Let \( 2SG = (V,T,A,R)\) be a 2-splicing grammar. Then its iterated language \(L'( 2SG )\) is defined as follows: \(L'( 2SG ) = \sigma _2^*(A) \cap T^* \text { with } \sigma _2^*(A) = \bigcup \limits _{i \in \mathbb N} \sigma _2^i(A)\) where \(\sigma _2^i(A)\) is inductively defined by \(\sigma _2^0(A) = A\), and \(\sigma _2^{i+1}(A) = \sigma _2(\sigma _2^i(A))\) for all \(i \in \mathbb N\) with \(\sigma _2(X) = \{ M_3, M_4 \mid M_1 + M_2 \mathop {\Longrightarrow }\limits _r M_3 + M_4, r \in R, M_1,M_2 \in X \}\) for all sets X of connected hypergraphs in \(\mathcal {H}_{V}\).

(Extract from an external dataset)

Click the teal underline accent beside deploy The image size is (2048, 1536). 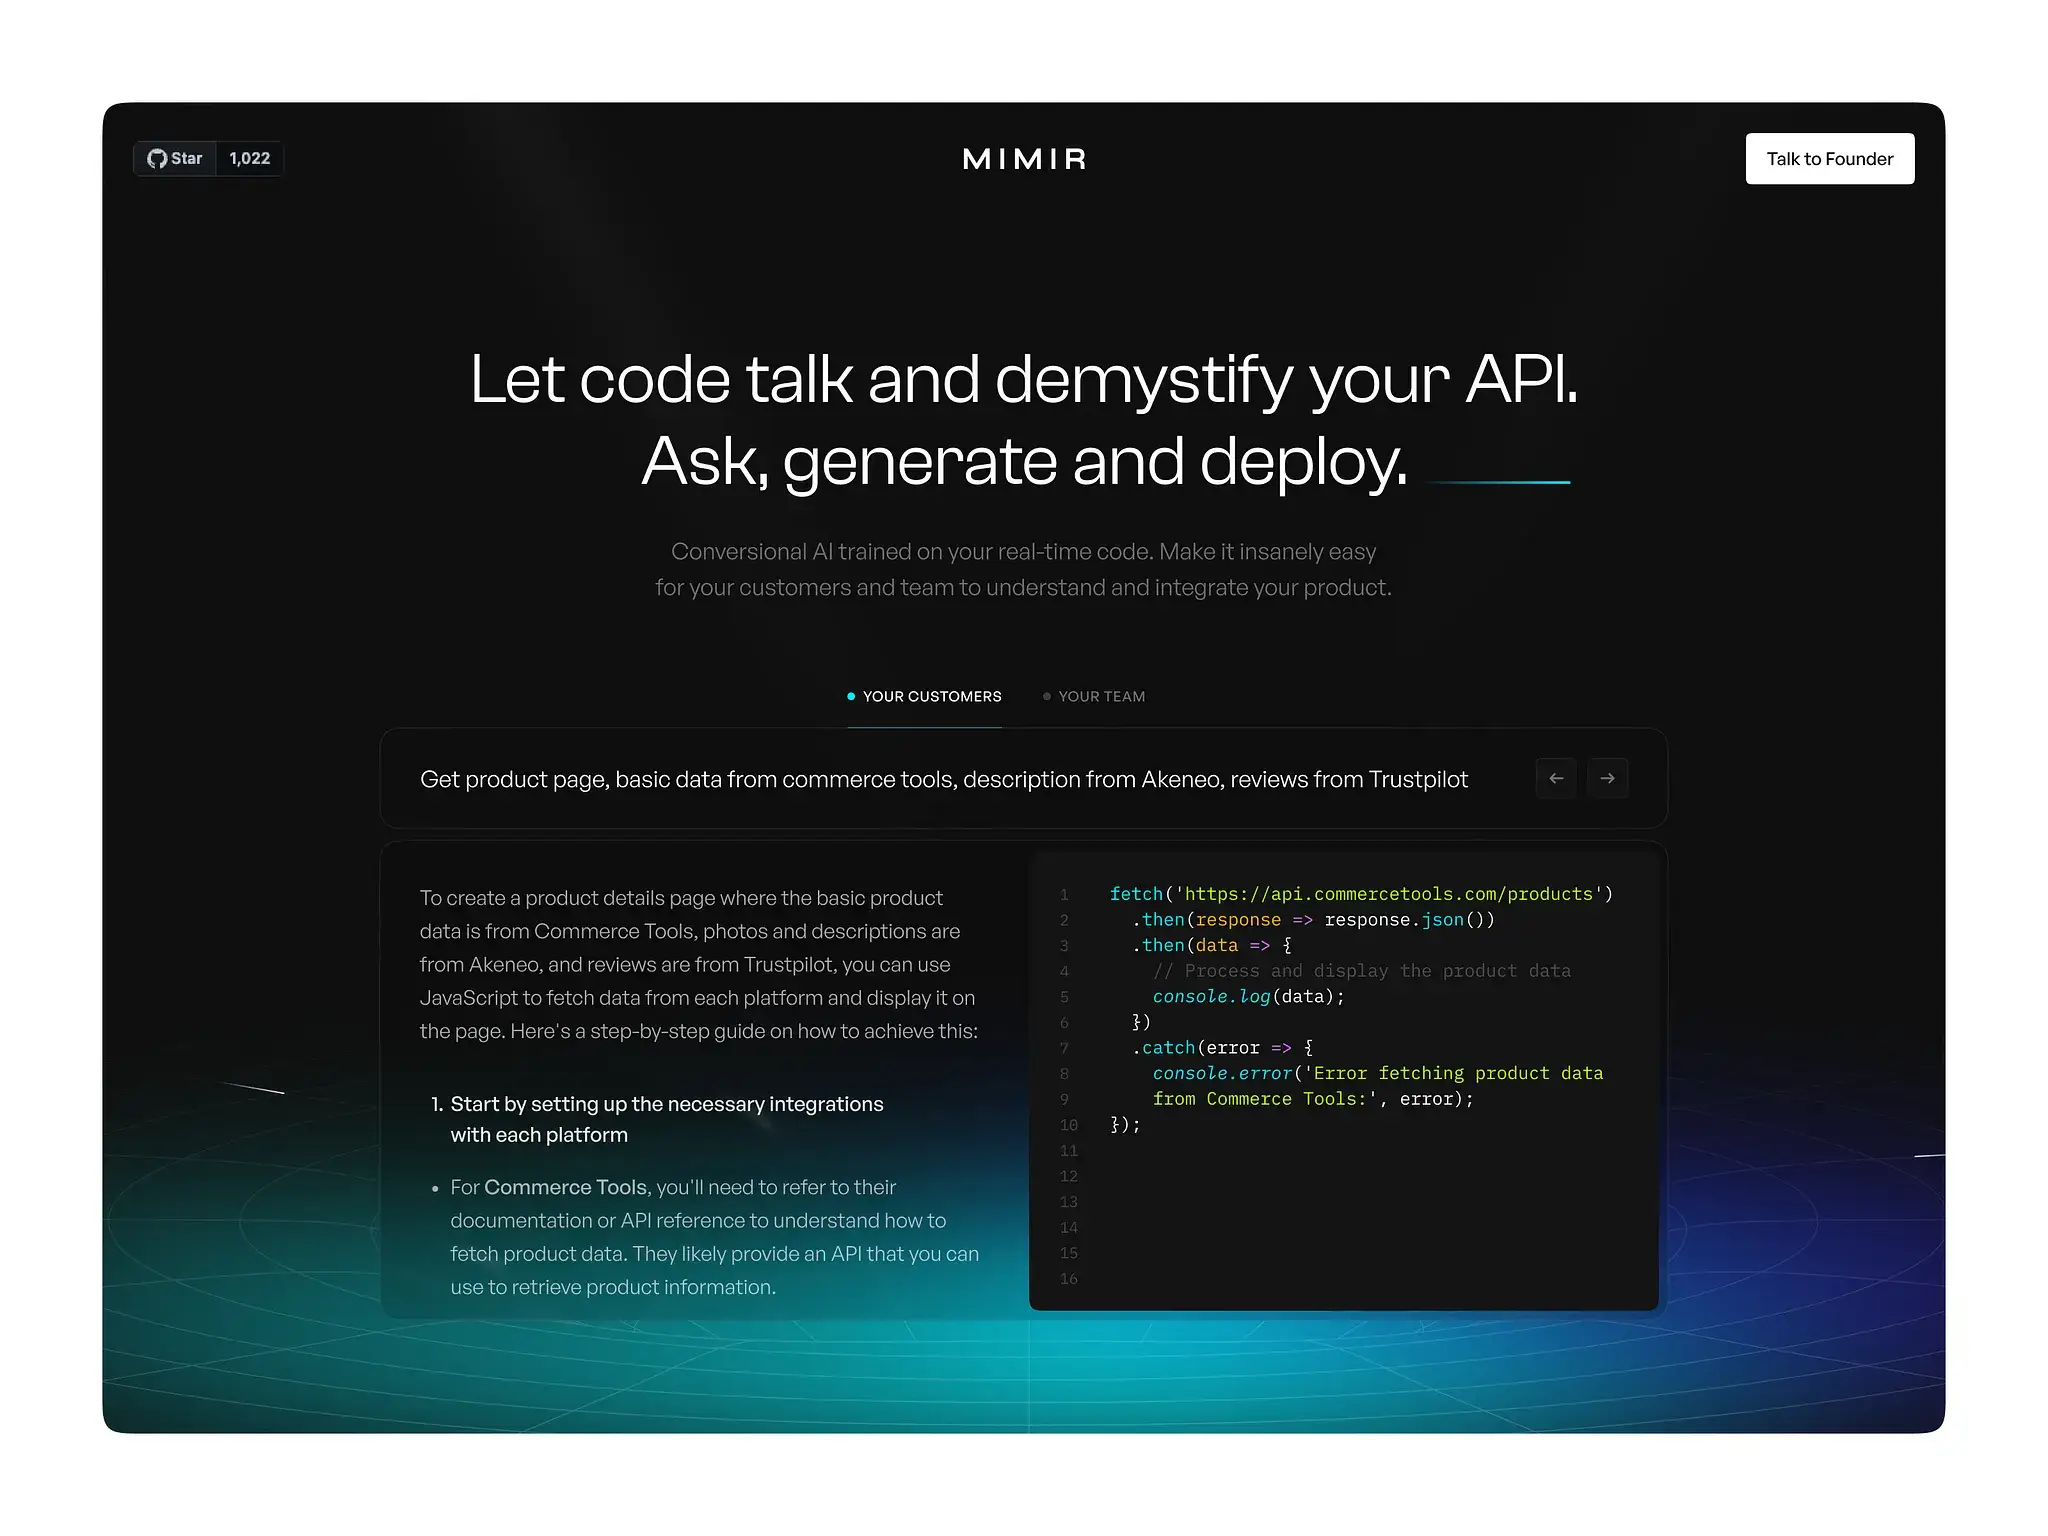1497,482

Nicely enough, it turns out that the generated language and the iterated language of a 2-splicing grammar coincide.

Theorem 3

Let \( 2SG \) be a 2-splicing grammar. Then \(L( 2SG ) = L'( 2SG )\).

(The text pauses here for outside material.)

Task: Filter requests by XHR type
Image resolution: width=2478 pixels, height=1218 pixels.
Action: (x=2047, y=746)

This means that the hypergraph case is a proper generalization of the string case on the semantic level, too.

7 Conclusion

In this paper, we have related three well-known DNA computing approaches to the framework of splitting/fusion grammars. First, we have recreated Adleman’s seminal experiment that marks the origin of DNA computing by means of fusion grammars (where no splitting is needed). Secondly, we have transformed insertion-deletion systems into splitting/fusion grammars. And, thirdly, we have generalized extended iterated 2-splicing systems, that process strings as underlying data structure, by 2-splicing grammars that operate on hypergraphs. Future research in this context may head in various directions:

Further approaches to DNA computing like sticker systems (cf., e.g., [4]) may be related to splitting/fusion grammars.

In analogy to Adleman’s experiment, we have solved the Hamiltonian path problem by fusion grammars with additional filter mechanisms in such a way that the decision takes one multiplication step and one parallel fusion step and is correct with high probability. It may be interesting to consider other NP-complete problems and to investigate the computational capability of splitting/fusion grammars in more depth.

In addition to the transformation of insertion-deletion systems, it may be worthwhile to generalize this kind of string processing to hypergraph processing with the hope that interesting examples can be modeled in this way.

Besides extended iterated 2-splicing systems, one encounters many variants based on splicing in the literature. To consider them from the point of view of splitting/fusion grammars may lead to new insights.

In [9], graph multiset transformation was introduced as a computational approach with massive parallelism inspired by DNA computing like splitting/fusion grammars. There the traditional double-pushout rules are used rather than the very special cases of splitting and fusion rules. As multisets and disjoint unions are very similar data structures, a comparison of the two approaches may be worthwhile.